I'm on 3.4 on one Feldgrind and 2.10 on the other, for some reason they're always 0.6 apart for the same output. That's with a normal ceramic V60 01 aiming for it to be visibly drained at the 3:30 cut-off, just some drips still coming through.


----------



## 2971 (May 7, 2012)

edpirie said:


> I'm on 3.4 on one Feldgrind and 2.10 on the other, for some reason they're always 0.6 apart for the same output. That's with a normal ceramic V60 01 aiming for it to be visibly drained at the 3:30 cut-off, just some drips still coming through.


Interesting, thanks for the pointer, we're not that far apart. Perhaps I should go even coarser as there's no way my Kasuya has drained by 3:30. I'm so far past what I would consider a normal grind that I'll believe anything is possible at this point.

Somewhat over caffeinated now so this might have to wait until tomorrow


----------



## 2971 (May 7, 2012)

OK so I can't get the Kasuya to drain by 3:30 and still be tasty, so I went back to my regular V60 plastic, and discovered that the 3.6 grind on the Feldgrind drains way, way too quickly on the regular V60. My current settings are therefore:

Kasuya V60 - 3.6 on the Feldgrind - takes until about 4:30 to drain

Plastic V60 - 2.2 on the Feldgrind - easily drains by 3:30

The taste is similar, but at the moment I'd give the nod to the Kasuya. However, I get much less volume, obviously. Therefore I am going to try going finer on the plastic V60.


----------



## MWJB (Feb 28, 2012)

wintoid said:


> OK so I can't get the Kasuya to drain by 3:30 and still be tasty, so I went back to my regular V60 plastic, and discovered that the 3.6 grind on the Feldgrind drains way, way too quickly on the regular V60. My current settings are therefore:
> 
> Kasuya V60 - 3.6 on the Feldgrind - takes until about 4:30 to drain
> 
> ...


Sorry, why would you get different volumes?


----------



## 2971 (May 7, 2012)

MWJB said:


> Sorry, why would you get different volumes?

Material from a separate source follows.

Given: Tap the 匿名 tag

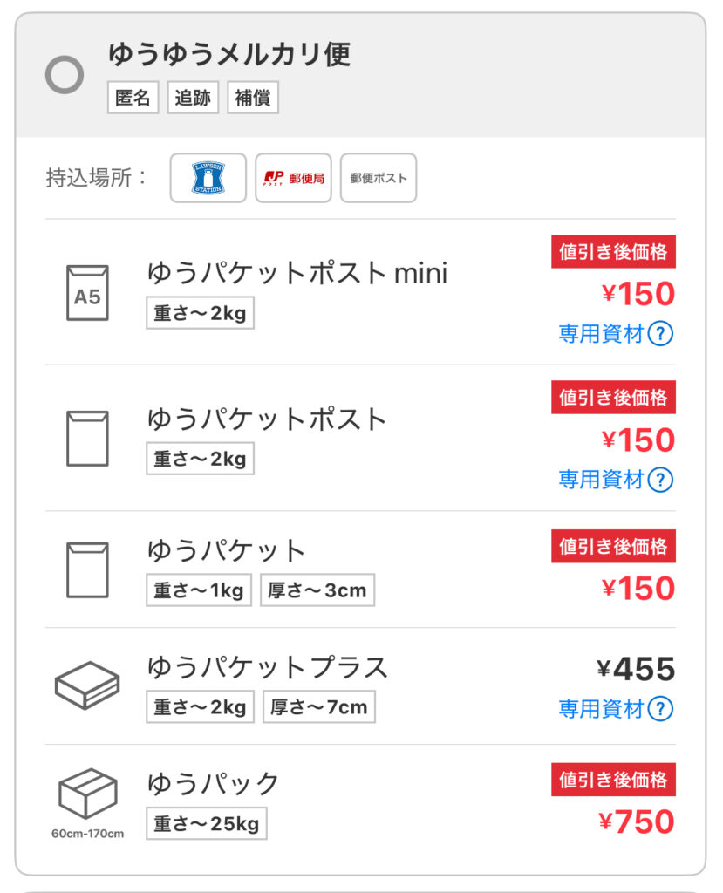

Because I'm taking it off at 3:30 when it takes much longer to drain completely. Maybe that's not the right thing to do, but so far that's how I've done it.


----------



## MWJB (Feb 28, 2012)

wintoid said:


> Because I'm taking it off at 3:30 when it takes much longer to drain completely. Maybe that's not the right thing to do, but so far that's how I've done it.


That's going to lead to very inconsistent extractions, best to let the brewer drip for 30-40s after you see dry bed. Adjust grind if a given setting tastes consistently bad.


----------



## 2971 (May 7, 2012)

MWJB said:


> That's going to lead to very inconsistent extractions, best to let the brewer drip for 30-40s after you see dry bed. Adjust grind if a given setting tastes consistently bad.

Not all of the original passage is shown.